一句“姐夫”震空而出,一陣冷風嗖嗖地穿過庭院。
三娘眨巴著眼,望著不同程度石化的二人,不明所以。
黑夜里,越鴻的嘴角不著痕跡地可疑一抽,又被迅速壓平了,繼續作波瀾不驚狀。
陸鳶鳶回過神來,哭笑不得地一擺手,可想到什么,又停下了手,未糾正其叫法,而是轉了個話題“你吃過東西了沒有”
聽到陸鳶鳶仿佛是默認的態度,越鴻心頭突地一跳,瞥她一眼。
三娘絞著手指,誠實地搖搖頭。
陸鳶鳶了然,拿了一些食物和一盞燭臺,隔墻遞給她,讓她去屋里待著。三娘道謝,抱著東西,進了旁邊的屋子。
等那小小的身影消失在門中,陸鳶鳶才轉頭,拉過出場后只說了一句話就莫名成了啞巴的越鴻,說“回屋里說。”
進屋關上門,只有兩人時,陸鳶鳶才解釋了三娘的來歷“就是這樣,我把她帶過來了。只是,她對你我來說,本質都是陌生人。從你失蹤開始,外面就在大肆搜尋你。他們著重尋找的,應該是一個落單且負傷的年輕男子。我認為,順水推舟讓別人誤會你有家室也好,正好可以替你掩飾身份,不會那么容易引起注意。你不介意吧”
越鴻為自己倒了杯涼水,一飲而盡,眉梢一挑“你說得挺有道理。我為什么要介意”
陸鳶鳶松了口氣,笑了笑“那就好。”
越鴻的指腹輕輕摩挲過瓷杯壁“我們明天就要走了。那個小鬼,你打算怎么辦”
陸鳶鳶沉吟一下,說“我要帶她去襄城。”
等他們一走,什么也不會改變。亂世會滋長出一波又一波的惡人,孤立柔弱的女人會被吃干抹凈。既然有緣,既然已經插手,不如干涉到底。

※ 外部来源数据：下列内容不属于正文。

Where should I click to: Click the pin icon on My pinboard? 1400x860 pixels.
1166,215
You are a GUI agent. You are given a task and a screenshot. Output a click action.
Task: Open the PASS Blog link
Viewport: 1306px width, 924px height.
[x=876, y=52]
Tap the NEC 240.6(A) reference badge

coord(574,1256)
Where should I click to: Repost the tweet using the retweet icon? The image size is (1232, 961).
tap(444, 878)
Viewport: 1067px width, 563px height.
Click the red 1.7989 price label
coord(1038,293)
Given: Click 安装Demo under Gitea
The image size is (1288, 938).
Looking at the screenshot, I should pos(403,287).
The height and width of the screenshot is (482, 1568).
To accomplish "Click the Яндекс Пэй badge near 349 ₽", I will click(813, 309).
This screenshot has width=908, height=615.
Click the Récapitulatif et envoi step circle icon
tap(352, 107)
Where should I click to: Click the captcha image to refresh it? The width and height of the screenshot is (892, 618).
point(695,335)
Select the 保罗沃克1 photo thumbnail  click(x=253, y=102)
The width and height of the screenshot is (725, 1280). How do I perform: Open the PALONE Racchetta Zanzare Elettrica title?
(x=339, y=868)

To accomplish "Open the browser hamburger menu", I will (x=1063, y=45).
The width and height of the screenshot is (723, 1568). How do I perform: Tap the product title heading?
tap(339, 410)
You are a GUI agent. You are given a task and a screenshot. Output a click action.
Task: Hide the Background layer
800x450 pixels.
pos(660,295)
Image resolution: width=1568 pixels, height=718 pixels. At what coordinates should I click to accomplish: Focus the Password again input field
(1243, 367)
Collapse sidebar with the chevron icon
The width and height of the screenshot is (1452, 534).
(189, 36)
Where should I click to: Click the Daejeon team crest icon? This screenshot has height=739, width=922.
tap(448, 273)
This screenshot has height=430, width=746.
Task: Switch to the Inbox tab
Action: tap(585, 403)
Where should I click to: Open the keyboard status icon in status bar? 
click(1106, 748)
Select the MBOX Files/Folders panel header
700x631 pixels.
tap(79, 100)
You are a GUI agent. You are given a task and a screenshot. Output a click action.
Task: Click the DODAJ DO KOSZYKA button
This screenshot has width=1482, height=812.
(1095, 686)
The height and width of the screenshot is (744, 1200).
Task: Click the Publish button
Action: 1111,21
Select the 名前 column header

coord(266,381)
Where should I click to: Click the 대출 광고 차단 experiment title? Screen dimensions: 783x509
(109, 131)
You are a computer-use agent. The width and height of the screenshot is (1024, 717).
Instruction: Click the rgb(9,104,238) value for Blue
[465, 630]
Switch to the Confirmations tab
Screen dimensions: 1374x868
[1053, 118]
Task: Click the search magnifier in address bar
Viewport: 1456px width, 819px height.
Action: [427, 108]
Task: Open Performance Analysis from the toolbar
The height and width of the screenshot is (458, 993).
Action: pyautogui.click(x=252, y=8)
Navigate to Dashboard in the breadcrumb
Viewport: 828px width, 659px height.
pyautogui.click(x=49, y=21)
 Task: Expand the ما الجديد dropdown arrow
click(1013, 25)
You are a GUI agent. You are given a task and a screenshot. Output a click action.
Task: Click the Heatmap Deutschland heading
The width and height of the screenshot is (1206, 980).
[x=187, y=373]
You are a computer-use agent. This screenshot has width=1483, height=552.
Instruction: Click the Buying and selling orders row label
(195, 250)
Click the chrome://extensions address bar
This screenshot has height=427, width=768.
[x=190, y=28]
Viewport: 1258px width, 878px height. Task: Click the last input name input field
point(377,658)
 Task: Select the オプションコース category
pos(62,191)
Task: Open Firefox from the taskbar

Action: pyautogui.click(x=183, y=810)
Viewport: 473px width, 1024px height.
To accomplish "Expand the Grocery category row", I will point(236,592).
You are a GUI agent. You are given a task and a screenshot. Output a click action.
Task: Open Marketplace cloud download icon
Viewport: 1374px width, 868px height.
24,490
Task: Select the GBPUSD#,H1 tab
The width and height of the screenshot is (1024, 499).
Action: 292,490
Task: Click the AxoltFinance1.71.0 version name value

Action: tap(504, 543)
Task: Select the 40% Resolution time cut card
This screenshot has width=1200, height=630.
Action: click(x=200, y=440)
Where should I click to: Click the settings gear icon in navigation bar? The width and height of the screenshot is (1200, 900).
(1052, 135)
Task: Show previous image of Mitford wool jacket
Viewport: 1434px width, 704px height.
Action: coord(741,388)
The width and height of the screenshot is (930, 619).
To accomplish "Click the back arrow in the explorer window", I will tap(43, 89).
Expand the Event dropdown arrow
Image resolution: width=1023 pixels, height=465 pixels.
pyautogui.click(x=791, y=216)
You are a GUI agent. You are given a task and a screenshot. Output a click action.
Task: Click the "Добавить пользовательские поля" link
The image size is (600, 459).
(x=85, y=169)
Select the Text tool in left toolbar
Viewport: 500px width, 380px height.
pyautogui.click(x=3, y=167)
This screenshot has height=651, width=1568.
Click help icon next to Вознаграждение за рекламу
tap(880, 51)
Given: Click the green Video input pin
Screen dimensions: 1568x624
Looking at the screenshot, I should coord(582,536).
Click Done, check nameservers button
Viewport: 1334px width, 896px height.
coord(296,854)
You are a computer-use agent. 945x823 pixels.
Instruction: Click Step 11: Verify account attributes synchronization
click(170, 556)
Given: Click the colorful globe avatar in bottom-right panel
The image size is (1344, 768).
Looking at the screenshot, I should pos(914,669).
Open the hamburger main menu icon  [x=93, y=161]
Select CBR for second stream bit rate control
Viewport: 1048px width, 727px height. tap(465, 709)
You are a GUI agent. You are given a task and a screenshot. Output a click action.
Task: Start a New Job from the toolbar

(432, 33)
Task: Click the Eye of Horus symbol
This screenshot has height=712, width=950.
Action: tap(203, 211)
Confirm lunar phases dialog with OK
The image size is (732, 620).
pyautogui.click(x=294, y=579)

她也并非不知道,這世道里,殘酷的事情不止這樁,和三娘一樣的人還有很多。她管不了所有人,只能做些力所能及的事。
越鴻沉默了一下“你之后要帶她去你的世外桃源”
出乎他意料,陸鳶鳶搖了搖頭“不,只是襄城。如果她想去,我就捎帶她一程。那小孩是孤兒,在襄城其實也沒有親人可投奔,可在那個地方,至少更容易找到活計,生存下來。但光憑她自己一個人,根本不可能翻越幾座有野獸又有山匪的大山去到襄城。即便是拖家帶口上路,橫死的也不在少數。我想給她搭一條橋。”
越鴻眉梢一展,抱起雙臂“你非要帶,我沒意見。”
翌日,陸鳶鳶起了個大早,將自己的想法告知三娘,詢問她是否愿意去襄城。
三娘得知他們要走,本有些失落。聞言,激動得都口齒不清了“要,要去我想去。”
陸鳶鳶嗯了聲“等會兒我陪你回去收拾一點行李,要快點。”
按她的原計劃,是御劍帶越鴻回襄城。越鴻現在狀態好多了,她可以帶他走陡峭的捷徑,那一天就可以結束行程。可臨時多帶了一個人,就不得不摒棄原計劃了。
好在,出發沒多久,就有人自動撞上他們的槍口。
出發沒多久,路過一個荒僻的山坳時,他們前后左右,突然沖出了一群手持武器的男人,粗略一數,有二十幾個,個個都兇神惡煞,猙獰地笑著,刀刃上結著黑色血塊,將他們三只肥羊團團包圍起來。